Archive for November, 2009

Stimulus Plan Attracts Con Artists

Ever heard of phishing? Phishing is a form of high-tech identity fraud, and the economic stimulus plan has created another opportunity for identity thieves to attempt to steal your personal information.

Phishing works like this: a hacker wanting to steal sensitive information (user names, passwords, account numbers, etc.) sends a victim an email disguised as a legitimate source. The email requests sensitive information or directs the recipient to a link that requires a user name, password, or account number. Unbeknownst to the victim, the hacker has manipulated the link within the email to appear to belong to a legitimate organization when, in fact, these manipulated links direct the victims to sites that collect user names, password, and account information for personal gain. Fact17_6030247_IDTheft

And now, thieves masquerading as IRS employees are sending emails to thousands of people telling them they are entitled to stimulus money. The emails instruct the victims to provide a bank account number so that the money can be transferred. Of course, the hackers take this information to make fraudulent withdrawals.
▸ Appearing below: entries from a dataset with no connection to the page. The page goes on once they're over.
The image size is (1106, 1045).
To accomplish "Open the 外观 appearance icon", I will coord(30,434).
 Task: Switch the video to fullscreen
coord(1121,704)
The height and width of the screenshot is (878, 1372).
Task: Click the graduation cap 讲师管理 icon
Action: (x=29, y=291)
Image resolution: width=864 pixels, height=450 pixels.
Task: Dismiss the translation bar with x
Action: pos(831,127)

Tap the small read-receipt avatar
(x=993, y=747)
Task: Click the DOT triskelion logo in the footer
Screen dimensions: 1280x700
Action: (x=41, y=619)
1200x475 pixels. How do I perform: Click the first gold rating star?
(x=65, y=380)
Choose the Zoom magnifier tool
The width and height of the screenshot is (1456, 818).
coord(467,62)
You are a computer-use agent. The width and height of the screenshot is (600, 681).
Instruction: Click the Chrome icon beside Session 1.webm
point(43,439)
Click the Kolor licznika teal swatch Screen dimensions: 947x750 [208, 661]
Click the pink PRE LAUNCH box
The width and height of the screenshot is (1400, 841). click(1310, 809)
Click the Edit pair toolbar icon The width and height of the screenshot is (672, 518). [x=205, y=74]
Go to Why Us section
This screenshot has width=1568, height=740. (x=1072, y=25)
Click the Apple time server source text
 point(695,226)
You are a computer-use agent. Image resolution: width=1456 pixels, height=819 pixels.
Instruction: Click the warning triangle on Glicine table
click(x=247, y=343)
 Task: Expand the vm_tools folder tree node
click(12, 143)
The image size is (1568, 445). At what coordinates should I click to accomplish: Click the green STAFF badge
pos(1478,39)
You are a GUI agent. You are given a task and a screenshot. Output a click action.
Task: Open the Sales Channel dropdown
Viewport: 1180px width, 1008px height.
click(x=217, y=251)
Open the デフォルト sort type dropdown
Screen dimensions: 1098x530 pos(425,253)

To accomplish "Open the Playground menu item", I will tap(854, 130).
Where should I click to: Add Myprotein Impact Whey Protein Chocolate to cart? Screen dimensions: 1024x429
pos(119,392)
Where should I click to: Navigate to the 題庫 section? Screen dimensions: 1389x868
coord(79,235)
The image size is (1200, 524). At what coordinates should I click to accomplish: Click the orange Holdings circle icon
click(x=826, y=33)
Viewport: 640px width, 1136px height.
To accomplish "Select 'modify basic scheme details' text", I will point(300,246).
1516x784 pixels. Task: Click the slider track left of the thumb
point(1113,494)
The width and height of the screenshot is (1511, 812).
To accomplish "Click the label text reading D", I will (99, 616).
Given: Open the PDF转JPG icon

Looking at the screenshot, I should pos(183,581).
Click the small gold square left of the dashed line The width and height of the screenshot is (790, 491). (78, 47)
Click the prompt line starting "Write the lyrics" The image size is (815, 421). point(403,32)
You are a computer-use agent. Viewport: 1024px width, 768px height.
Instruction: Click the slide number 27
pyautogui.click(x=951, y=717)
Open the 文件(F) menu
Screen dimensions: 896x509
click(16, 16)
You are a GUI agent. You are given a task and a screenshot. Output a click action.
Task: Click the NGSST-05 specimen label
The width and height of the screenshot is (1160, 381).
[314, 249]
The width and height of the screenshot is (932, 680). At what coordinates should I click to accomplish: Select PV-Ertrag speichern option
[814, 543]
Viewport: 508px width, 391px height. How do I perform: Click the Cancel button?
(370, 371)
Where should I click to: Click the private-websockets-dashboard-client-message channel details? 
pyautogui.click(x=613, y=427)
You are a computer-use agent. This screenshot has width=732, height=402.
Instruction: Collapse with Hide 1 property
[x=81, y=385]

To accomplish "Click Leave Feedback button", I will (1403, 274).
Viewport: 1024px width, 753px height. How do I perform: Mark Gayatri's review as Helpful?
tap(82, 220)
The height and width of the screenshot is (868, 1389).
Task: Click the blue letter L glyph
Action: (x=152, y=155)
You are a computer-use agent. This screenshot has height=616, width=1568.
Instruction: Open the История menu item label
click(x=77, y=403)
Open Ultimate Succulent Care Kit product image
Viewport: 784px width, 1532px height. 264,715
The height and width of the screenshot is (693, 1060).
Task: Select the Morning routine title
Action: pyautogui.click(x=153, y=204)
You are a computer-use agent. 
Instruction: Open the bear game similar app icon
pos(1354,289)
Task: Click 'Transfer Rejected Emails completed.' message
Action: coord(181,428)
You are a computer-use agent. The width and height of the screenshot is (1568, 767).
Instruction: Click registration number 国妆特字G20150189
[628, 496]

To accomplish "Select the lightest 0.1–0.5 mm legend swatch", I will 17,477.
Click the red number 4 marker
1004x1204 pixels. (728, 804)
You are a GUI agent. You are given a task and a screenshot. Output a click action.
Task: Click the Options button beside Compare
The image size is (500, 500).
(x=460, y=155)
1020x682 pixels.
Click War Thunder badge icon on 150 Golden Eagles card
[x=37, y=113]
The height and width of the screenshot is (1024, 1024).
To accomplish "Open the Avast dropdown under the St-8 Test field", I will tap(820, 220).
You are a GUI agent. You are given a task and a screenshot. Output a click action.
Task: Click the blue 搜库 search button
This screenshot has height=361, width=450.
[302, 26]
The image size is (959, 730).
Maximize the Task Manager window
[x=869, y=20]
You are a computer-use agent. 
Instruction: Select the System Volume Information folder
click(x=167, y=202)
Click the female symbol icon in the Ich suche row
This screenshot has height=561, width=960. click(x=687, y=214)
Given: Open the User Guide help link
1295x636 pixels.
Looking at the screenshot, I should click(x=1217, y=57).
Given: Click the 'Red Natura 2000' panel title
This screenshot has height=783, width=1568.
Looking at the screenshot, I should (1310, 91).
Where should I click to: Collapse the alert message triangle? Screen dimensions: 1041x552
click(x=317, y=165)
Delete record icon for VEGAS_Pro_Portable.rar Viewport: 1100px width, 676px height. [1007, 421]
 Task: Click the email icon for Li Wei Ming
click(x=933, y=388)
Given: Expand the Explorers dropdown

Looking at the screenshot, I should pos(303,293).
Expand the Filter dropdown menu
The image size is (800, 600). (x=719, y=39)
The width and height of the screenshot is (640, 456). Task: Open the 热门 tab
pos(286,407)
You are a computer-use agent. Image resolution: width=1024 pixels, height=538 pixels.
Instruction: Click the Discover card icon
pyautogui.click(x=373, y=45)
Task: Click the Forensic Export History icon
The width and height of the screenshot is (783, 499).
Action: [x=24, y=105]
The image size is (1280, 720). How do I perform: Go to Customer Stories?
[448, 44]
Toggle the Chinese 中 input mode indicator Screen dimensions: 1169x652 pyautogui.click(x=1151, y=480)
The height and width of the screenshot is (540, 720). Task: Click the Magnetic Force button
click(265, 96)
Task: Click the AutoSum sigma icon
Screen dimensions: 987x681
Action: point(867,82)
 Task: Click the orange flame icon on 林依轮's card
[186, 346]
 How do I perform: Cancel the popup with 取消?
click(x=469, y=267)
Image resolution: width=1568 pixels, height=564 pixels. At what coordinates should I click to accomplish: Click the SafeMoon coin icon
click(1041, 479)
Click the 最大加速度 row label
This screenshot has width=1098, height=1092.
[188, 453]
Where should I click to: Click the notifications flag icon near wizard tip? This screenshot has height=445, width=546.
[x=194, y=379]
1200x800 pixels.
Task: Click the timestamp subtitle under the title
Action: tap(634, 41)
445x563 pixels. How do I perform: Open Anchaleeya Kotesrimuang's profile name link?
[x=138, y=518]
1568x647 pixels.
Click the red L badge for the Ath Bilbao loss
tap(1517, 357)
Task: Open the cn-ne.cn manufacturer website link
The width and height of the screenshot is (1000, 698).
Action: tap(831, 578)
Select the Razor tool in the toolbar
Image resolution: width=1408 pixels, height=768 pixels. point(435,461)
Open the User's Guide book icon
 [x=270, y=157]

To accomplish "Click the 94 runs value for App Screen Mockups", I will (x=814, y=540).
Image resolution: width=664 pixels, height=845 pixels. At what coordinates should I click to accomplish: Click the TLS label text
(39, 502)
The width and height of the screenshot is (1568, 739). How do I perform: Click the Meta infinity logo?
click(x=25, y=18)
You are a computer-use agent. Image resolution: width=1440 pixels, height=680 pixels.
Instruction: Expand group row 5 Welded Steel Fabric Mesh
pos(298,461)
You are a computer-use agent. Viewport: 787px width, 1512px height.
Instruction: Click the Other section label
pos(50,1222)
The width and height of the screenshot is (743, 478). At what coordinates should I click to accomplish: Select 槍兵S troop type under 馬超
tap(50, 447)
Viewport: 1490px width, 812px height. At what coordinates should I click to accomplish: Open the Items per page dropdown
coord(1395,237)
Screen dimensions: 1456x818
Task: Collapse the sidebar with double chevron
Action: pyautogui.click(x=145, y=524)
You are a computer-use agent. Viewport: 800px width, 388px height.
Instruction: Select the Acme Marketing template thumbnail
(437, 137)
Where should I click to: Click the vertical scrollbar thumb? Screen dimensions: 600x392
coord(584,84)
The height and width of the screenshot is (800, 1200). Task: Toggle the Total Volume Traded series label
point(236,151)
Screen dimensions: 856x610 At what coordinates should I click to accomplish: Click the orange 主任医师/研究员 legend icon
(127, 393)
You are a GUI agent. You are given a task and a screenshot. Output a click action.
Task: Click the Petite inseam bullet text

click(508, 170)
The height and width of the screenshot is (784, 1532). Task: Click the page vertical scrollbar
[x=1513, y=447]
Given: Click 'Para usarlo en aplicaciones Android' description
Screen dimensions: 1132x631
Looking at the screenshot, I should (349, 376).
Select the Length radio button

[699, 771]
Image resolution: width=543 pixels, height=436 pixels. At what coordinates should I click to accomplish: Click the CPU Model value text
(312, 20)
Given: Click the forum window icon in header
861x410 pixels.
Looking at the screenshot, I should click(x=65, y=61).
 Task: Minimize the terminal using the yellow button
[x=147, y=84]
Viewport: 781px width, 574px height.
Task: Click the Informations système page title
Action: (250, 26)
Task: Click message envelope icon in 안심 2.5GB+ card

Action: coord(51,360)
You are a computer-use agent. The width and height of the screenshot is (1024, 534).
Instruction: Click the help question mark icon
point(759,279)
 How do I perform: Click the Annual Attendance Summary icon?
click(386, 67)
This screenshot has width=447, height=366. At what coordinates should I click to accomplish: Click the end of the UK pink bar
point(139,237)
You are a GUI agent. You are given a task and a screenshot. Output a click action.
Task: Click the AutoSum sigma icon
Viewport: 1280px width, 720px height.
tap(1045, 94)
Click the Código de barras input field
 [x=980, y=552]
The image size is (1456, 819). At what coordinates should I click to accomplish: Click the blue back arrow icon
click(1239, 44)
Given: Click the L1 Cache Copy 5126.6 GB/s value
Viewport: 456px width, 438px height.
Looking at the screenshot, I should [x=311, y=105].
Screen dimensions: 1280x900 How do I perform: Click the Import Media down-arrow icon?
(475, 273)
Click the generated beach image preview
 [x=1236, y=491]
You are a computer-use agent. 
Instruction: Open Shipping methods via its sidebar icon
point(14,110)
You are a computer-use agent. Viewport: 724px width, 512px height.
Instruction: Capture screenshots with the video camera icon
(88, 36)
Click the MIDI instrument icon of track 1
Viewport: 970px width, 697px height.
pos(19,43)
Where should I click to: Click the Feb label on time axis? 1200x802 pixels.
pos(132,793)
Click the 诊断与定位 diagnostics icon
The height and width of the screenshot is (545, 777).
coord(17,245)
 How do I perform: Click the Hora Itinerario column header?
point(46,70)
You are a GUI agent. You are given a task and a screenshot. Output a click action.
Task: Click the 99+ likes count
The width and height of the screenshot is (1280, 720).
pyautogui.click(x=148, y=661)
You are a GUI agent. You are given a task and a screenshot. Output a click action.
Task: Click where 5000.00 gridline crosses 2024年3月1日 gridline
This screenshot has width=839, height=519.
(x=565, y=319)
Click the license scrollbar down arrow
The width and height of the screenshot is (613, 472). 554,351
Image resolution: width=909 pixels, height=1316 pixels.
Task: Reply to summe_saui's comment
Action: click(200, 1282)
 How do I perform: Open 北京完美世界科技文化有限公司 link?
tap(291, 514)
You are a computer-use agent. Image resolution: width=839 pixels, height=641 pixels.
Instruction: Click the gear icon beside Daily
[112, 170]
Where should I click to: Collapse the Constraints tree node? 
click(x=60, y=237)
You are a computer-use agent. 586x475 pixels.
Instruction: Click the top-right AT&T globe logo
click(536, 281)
To shield against phishing, keep this in mind: A legitimate source will never request personal information via email. Never respond to emails that request personal information, and never provide sensitive information after clicking on a hyperlink, even if the website address appears legitimate.

If you have been a victim of ID Theft, comment and share your story.  The more we know about what is out there the better.  Please comment below!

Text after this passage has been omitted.